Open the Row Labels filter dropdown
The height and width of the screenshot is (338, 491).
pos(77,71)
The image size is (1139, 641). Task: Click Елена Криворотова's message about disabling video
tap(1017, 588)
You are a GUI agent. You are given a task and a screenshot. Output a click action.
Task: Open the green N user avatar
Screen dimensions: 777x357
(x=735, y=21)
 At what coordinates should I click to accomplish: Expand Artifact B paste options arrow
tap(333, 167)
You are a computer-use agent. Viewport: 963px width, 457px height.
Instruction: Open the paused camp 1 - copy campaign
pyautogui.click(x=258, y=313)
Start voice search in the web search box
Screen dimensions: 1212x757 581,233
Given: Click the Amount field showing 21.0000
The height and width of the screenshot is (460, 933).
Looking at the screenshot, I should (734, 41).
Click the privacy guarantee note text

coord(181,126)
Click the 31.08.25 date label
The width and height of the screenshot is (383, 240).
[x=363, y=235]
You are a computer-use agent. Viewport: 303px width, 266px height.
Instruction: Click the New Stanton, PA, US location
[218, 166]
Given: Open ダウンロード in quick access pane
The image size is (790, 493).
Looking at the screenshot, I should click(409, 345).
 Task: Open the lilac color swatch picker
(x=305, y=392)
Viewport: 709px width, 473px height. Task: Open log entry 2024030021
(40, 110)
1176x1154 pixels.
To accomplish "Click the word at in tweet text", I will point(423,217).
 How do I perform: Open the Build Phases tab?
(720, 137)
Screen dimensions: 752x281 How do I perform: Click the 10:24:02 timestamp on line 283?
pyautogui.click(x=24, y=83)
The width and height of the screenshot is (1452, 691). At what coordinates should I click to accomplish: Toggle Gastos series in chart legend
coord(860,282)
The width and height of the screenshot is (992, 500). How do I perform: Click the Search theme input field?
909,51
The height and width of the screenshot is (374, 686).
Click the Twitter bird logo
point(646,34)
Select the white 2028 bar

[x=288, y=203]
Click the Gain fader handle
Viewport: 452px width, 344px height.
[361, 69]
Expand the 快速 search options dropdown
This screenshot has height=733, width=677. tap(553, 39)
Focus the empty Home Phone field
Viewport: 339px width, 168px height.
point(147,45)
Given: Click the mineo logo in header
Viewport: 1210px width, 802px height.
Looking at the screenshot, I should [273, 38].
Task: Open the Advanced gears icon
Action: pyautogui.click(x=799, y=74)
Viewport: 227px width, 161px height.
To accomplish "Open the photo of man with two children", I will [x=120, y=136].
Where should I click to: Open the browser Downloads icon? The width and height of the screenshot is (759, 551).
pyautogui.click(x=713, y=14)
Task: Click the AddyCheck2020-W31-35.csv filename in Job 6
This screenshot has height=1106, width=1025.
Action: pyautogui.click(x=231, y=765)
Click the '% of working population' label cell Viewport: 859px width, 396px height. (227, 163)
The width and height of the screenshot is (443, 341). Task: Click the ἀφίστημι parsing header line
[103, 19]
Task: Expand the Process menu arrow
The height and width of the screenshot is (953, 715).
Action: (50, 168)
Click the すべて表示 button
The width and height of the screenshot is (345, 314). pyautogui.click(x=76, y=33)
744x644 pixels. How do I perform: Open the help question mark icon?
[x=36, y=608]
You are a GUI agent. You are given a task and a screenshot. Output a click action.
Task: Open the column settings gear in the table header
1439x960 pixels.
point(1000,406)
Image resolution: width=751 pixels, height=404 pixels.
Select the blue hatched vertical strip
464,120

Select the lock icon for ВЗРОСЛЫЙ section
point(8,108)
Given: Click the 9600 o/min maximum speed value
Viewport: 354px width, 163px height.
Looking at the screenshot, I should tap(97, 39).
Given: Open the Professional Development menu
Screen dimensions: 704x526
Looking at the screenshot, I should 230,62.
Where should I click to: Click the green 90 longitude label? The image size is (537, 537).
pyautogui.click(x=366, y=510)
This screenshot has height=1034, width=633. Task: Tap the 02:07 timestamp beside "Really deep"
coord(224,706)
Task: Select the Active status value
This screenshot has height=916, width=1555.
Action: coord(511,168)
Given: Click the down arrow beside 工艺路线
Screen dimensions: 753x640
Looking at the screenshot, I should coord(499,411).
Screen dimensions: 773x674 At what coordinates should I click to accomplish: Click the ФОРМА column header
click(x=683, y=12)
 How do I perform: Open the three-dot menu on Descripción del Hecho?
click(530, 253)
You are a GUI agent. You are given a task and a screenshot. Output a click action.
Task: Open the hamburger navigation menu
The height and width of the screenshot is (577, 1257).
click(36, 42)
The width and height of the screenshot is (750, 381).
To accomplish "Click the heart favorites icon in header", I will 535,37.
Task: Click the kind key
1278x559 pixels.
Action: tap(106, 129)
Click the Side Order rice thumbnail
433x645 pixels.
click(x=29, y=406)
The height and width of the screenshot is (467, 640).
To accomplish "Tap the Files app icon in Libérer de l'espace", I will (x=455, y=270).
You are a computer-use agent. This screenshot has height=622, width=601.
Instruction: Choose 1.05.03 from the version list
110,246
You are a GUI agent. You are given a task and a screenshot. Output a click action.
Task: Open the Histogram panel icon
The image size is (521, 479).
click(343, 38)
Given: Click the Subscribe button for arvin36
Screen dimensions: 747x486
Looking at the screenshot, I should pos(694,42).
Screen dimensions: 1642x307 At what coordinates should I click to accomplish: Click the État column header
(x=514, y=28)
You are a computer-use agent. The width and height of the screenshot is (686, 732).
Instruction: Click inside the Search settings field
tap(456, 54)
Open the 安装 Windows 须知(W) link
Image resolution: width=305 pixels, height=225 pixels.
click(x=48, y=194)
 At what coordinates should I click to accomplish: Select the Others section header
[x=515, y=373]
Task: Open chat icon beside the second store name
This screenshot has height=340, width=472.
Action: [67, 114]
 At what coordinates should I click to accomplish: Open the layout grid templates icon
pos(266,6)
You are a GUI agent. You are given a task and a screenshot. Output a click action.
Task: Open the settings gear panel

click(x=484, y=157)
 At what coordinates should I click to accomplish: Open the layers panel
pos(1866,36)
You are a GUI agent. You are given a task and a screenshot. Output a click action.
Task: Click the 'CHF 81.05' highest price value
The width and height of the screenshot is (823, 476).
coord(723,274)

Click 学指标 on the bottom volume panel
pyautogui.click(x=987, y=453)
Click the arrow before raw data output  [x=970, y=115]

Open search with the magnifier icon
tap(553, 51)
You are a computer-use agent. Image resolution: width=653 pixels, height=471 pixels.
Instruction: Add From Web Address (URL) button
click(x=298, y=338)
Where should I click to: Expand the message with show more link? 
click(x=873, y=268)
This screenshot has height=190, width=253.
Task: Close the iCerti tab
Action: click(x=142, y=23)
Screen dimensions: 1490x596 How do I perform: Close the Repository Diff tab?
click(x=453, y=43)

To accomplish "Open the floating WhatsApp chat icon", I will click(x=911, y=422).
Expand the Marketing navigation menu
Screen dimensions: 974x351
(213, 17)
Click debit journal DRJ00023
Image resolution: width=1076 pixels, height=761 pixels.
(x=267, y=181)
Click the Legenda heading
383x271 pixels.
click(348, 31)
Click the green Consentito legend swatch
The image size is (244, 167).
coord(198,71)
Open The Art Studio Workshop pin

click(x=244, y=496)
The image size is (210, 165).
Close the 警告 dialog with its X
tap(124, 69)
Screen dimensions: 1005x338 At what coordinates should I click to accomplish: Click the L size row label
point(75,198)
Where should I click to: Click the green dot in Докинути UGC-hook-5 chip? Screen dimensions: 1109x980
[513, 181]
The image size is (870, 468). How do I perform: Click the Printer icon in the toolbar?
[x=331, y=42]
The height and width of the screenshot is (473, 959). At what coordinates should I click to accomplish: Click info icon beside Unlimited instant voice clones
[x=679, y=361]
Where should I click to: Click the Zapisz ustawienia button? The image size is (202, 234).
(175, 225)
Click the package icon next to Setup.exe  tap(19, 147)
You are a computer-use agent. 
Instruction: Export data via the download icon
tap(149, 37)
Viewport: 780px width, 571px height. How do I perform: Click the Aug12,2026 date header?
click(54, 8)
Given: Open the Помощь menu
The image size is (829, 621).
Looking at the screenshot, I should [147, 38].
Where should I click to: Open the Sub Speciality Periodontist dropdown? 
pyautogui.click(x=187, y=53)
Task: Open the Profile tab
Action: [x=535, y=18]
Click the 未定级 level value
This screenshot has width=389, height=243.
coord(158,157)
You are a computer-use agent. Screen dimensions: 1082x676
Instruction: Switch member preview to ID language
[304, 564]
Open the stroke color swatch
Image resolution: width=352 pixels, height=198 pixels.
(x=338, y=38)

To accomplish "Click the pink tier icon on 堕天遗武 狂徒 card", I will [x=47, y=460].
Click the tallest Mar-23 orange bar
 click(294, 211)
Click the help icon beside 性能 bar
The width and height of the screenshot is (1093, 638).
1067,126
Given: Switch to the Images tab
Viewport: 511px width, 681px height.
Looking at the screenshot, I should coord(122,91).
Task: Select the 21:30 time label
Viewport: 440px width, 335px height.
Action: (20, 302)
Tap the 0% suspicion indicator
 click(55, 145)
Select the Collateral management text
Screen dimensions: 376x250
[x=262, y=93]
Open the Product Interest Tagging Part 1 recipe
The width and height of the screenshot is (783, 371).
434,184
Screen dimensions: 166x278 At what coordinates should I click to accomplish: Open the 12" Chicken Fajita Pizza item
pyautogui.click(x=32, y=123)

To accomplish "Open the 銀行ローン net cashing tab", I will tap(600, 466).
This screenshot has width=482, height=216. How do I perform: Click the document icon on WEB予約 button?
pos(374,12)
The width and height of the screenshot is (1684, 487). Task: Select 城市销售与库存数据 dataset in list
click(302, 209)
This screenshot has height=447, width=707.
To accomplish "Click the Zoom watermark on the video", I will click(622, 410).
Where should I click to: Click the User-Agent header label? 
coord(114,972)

================================

## Task to carry out
Please copy out each line of the material that contains the string "navigation".

## Output
Task: Open the hamburger navigation menu
Expand the Marketing navigation menu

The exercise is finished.